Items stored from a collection
──────────

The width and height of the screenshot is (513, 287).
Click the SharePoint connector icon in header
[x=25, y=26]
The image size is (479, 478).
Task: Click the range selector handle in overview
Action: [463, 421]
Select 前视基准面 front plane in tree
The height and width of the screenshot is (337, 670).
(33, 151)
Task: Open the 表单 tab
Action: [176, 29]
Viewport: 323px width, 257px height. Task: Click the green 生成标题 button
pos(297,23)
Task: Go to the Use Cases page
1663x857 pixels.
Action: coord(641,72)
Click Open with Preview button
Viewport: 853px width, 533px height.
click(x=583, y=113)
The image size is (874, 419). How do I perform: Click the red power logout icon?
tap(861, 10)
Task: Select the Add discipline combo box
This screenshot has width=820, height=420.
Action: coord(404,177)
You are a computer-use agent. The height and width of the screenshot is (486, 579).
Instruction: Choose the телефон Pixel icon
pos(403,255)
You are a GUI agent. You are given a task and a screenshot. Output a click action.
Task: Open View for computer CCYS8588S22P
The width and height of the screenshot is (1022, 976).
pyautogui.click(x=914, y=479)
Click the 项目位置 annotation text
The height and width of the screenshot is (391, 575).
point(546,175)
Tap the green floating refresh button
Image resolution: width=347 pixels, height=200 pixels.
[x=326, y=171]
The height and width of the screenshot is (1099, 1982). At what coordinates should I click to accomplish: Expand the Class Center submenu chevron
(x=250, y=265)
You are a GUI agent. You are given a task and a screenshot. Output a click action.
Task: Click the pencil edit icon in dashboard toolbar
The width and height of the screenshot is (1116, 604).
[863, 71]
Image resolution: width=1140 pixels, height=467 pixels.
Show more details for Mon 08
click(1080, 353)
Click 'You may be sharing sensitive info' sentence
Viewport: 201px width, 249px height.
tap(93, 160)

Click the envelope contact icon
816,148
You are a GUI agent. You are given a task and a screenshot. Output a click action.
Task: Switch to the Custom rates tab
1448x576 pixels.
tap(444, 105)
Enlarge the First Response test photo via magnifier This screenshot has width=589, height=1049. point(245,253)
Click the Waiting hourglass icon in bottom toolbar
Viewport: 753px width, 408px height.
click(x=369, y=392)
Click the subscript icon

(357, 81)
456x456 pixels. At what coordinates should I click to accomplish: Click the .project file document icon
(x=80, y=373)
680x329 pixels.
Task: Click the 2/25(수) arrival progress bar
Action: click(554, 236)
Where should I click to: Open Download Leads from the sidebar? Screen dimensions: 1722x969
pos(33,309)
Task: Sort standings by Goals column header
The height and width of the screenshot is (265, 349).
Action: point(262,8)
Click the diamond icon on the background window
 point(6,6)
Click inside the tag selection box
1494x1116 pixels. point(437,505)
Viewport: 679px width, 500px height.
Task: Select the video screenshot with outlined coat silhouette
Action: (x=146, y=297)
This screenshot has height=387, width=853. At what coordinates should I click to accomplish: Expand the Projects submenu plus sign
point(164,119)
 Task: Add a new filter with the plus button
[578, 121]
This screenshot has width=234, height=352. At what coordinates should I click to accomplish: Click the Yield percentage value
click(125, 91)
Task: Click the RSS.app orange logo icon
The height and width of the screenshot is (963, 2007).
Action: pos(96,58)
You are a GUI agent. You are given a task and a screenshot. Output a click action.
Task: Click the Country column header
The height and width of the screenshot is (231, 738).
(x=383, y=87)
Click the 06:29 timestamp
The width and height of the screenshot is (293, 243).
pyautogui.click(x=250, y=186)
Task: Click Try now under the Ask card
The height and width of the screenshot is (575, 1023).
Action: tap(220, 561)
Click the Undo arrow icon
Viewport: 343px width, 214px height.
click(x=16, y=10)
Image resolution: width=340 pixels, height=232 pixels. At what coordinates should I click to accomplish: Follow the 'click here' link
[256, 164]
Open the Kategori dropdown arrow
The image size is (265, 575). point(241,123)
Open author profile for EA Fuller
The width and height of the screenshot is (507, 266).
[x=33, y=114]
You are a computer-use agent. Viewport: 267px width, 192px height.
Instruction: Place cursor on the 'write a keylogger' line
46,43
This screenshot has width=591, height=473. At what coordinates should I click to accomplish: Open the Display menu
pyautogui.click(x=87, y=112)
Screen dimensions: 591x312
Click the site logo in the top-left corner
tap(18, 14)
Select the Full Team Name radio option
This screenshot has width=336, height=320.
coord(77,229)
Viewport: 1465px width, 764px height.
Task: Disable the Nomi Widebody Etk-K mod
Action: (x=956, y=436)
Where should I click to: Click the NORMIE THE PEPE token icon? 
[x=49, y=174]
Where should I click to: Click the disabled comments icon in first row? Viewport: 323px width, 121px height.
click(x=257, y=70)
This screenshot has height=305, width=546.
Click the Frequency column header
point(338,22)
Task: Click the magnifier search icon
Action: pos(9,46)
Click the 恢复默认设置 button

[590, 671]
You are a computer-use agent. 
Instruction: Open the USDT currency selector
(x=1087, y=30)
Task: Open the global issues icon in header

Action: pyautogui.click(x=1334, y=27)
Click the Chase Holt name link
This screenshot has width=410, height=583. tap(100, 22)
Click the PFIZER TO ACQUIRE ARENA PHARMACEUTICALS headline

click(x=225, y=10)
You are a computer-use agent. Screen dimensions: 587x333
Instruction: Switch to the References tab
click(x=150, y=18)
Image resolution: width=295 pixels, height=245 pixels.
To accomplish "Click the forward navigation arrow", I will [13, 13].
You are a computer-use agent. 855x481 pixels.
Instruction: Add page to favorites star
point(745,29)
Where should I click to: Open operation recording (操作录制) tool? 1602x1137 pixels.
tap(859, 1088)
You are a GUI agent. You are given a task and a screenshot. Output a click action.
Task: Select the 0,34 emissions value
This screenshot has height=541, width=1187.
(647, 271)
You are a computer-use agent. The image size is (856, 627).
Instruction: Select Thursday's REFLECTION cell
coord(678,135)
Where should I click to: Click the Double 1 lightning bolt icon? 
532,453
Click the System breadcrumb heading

──────────

Give the data above as a Markdown table with the columns No. and Line, one row per line and blank lines left out.

▶ **Response**
| No. | Line |
|---|---|
| 1 | The width and height of the screenshot is (513, 287). |
| 2 | Click the SharePoint connector icon in header |
| 3 | [x=25, y=26] |
| 4 | The image size is (479, 478). |
| 5 | Task: Click the range selector handle in overview |
| 6 | Action: [463, 421] |
| 7 | Select 前视基准面 front plane in tree |
| 8 | The height and width of the screenshot is (337, 670). |
| 9 | (33, 151) |
| 10 | Task: Open the 表单 tab |
| 11 | Action: [176, 29] |
| 12 | Viewport: 323px width, 257px height. Task: Click the green 生成标题 button |
| 13 | pos(297,23) |
| 14 | Task: Go to the Use Cases page |
| 15 | 1663x857 pixels. |
| 16 | Action: coord(641,72) |
| 17 | Click Open with Preview button |
| 18 | Viewport: 853px width, 533px height. |
| 19 | click(x=583, y=113) |
| 20 | The image size is (874, 419). How do I perform: Click the red power logout icon? |
| 21 | tap(861, 10) |
| 22 | Task: Select the Add discipline combo box |
| 23 | This screenshot has width=820, height=420. |
| 24 | Action: coord(404,177) |
| 25 | You are a computer-use agent. The height and width of the screenshot is (486, 579). |
| 26 | Instruction: Choose the телефон Pixel icon |
| 27 | pos(403,255) |
| 28 | You are a GUI agent. You are given a task and a screenshot. Output a click action. |
| 29 | Task: Open View for computer CCYS8588S22P |
| 30 | The width and height of the screenshot is (1022, 976). |
| 31 | pyautogui.click(x=914, y=479) |
| 32 | Click the 项目位置 annotation text |
| 33 | The height and width of the screenshot is (391, 575). |
| 34 | point(546,175) |
| 35 | Tap the green floating refresh button |
| 36 | Image resolution: width=347 pixels, height=200 pixels. |
| 37 | [x=326, y=171] |
| 38 | The height and width of the screenshot is (1099, 1982). At what coordinates should I click to accomplish: Expand the Class Center submenu chevron |
| 39 | (x=250, y=265) |
| 40 | You are a GUI agent. You are given a task and a screenshot. Output a click action. |
| 41 | Task: Click the pencil edit icon in dashboard toolbar |
| 42 | The width and height of the screenshot is (1116, 604). |
| 43 | [863, 71] |
| 44 | Image resolution: width=1140 pixels, height=467 pixels. |
| 45 | Show more details for Mon 08 |
| 46 | click(1080, 353) |
| 47 | Click 'You may be sharing sensitive info' sentence |
| 48 | Viewport: 201px width, 249px height. |
| 49 | tap(93, 160) |
| 50 | Click the envelope contact icon |
| 51 | 816,148 |
| 52 | You are a GUI agent. You are given a task and a screenshot. Output a click action. |
| 53 | Task: Switch to the Custom rates tab |
| 54 | 1448x576 pixels. |
| 55 | tap(444, 105) |
| 56 | Enlarge the First Response test photo via magnifier This screenshot has width=589, height=1049. point(245,253) |
| 57 | Click the Waiting hourglass icon in bottom toolbar |
| 58 | Viewport: 753px width, 408px height. |
| 59 | click(x=369, y=392) |
| 60 | Click the subscript icon |
| 61 | (357, 81) |
| 62 | 456x456 pixels. At what coordinates should I click to accomplish: Click the .project file document icon |
| 63 | (x=80, y=373) |
| 64 | 680x329 pixels. |
| 65 | Task: Click the 2/25(수) arrival progress bar |
| 66 | Action: click(554, 236) |
| 67 | Where should I click to: Open Download Leads from the sidebar? Screen dimensions: 1722x969 |
| 68 | pos(33,309) |
| 69 | Task: Sort standings by Goals column header |
| 70 | The height and width of the screenshot is (265, 349). |
| 71 | Action: point(262,8) |
| 72 | Click the diamond icon on the background window |
| 73 |  point(6,6) |
| 74 | Click inside the tag selection box |
| 75 | 1494x1116 pixels. point(437,505) |
| 76 | Viewport: 679px width, 500px height. |
| 77 | Task: Select the video screenshot with outlined coat silhouette |
| 78 | Action: (x=146, y=297) |
| 79 | This screenshot has height=387, width=853. At what coordinates should I click to accomplish: Expand the Projects submenu plus sign |
| 80 | point(164,119) |
| 81 |  Task: Add a new filter with the plus button |
| 82 | [578, 121] |
| 83 | This screenshot has width=234, height=352. At what coordinates should I click to accomplish: Click the Yield percentage value |
| 84 | click(125, 91) |
| 85 | Task: Click the RSS.app orange logo icon |
| 86 | The height and width of the screenshot is (963, 2007). |
| 87 | Action: pos(96,58) |
| 88 | You are a GUI agent. You are given a task and a screenshot. Output a click action. |
| 89 | Task: Click the Country column header |
| 90 | The height and width of the screenshot is (231, 738). |
| 91 | (x=383, y=87) |
| 92 | Click the 06:29 timestamp |
| 93 | The width and height of the screenshot is (293, 243). |
| 94 | pyautogui.click(x=250, y=186) |
| 95 | Task: Click Try now under the Ask card |
| 96 | The height and width of the screenshot is (575, 1023). |
| 97 | Action: tap(220, 561) |
| 98 | Click the Undo arrow icon |
| 99 | Viewport: 343px width, 214px height. |
| 100 | click(x=16, y=10) |
| 101 | Image resolution: width=340 pixels, height=232 pixels. At what coordinates should I click to accomplish: Follow the 'click here' link |
| 102 | [256, 164] |
| 103 | Open the Kategori dropdown arrow |
| 104 | The image size is (265, 575). point(241,123) |
| 105 | Open author profile for EA Fuller |
| 106 | The width and height of the screenshot is (507, 266). |
| 107 | [x=33, y=114] |
| 108 | You are a computer-use agent. Viewport: 267px width, 192px height. |
| 109 | Instruction: Place cursor on the 'write a keylogger' line |
| 110 | 46,43 |
| 111 | This screenshot has width=591, height=473. At what coordinates should I click to accomplish: Open the Display menu |
| 112 | pyautogui.click(x=87, y=112) |
| 113 | Screen dimensions: 591x312 |
| 114 | Click the site logo in the top-left corner |
| 115 | tap(18, 14) |
| 116 | Select the Full Team Name radio option |
| 117 | This screenshot has width=336, height=320. |
| 118 | coord(77,229) |
| 119 | Viewport: 1465px width, 764px height. |
| 120 | Task: Disable the Nomi Widebody Etk-K mod |
| 121 | Action: (x=956, y=436) |
| 122 | Where should I click to: Click the NORMIE THE PEPE token icon?  |
| 123 | [x=49, y=174] |
| 124 | Where should I click to: Click the disabled comments icon in first row? Viewport: 323px width, 121px height. |
| 125 | click(x=257, y=70) |
| 126 | This screenshot has height=305, width=546. |
| 127 | Click the Frequency column header |
| 128 | point(338,22) |
| 129 | Task: Click the magnifier search icon |
| 130 | Action: pos(9,46) |
| 131 | Click the 恢复默认设置 button |
| 132 | [590, 671] |
| 133 | You are a computer-use agent.  |
| 134 | Instruction: Open the USDT currency selector |
| 135 | (x=1087, y=30) |
| 136 | Task: Open the global issues icon in header |
| 137 | Action: pyautogui.click(x=1334, y=27) |
| 138 | Click the Chase Holt name link |
| 139 | This screenshot has width=410, height=583. tap(100, 22) |
| 140 | Click the PFIZER TO ACQUIRE ARENA PHARMACEUTICALS headline |
| 141 | click(x=225, y=10) |
| 142 | You are a computer-use agent. Screen dimensions: 587x333 |
| 143 | Instruction: Switch to the References tab |
| 144 | click(x=150, y=18) |
| 145 | Image resolution: width=295 pixels, height=245 pixels. |
| 146 | To accomplish "Click the forward navigation arrow", I will [13, 13]. |
| 147 | You are a computer-use agent. 855x481 pixels. |
| 148 | Instruction: Add page to favorites star |
| 149 | point(745,29) |
| 150 | Where should I click to: Open operation recording (操作录制) tool? 1602x1137 pixels. |
| 151 | tap(859, 1088) |
| 152 | You are a GUI agent. You are given a task and a screenshot. Output a click action. |
| 153 | Task: Select the 0,34 emissions value |
| 154 | This screenshot has height=541, width=1187. |
| 155 | (647, 271) |
| 156 | You are a computer-use agent. The image size is (856, 627). |
| 157 | Instruction: Select Thursday's REFLECTION cell |
| 158 | coord(678,135) |
| 159 | Where should I click to: Click the Double 1 lightning bolt icon?  |
| 160 | 532,453 |
| 161 | Click the System breadcrumb heading |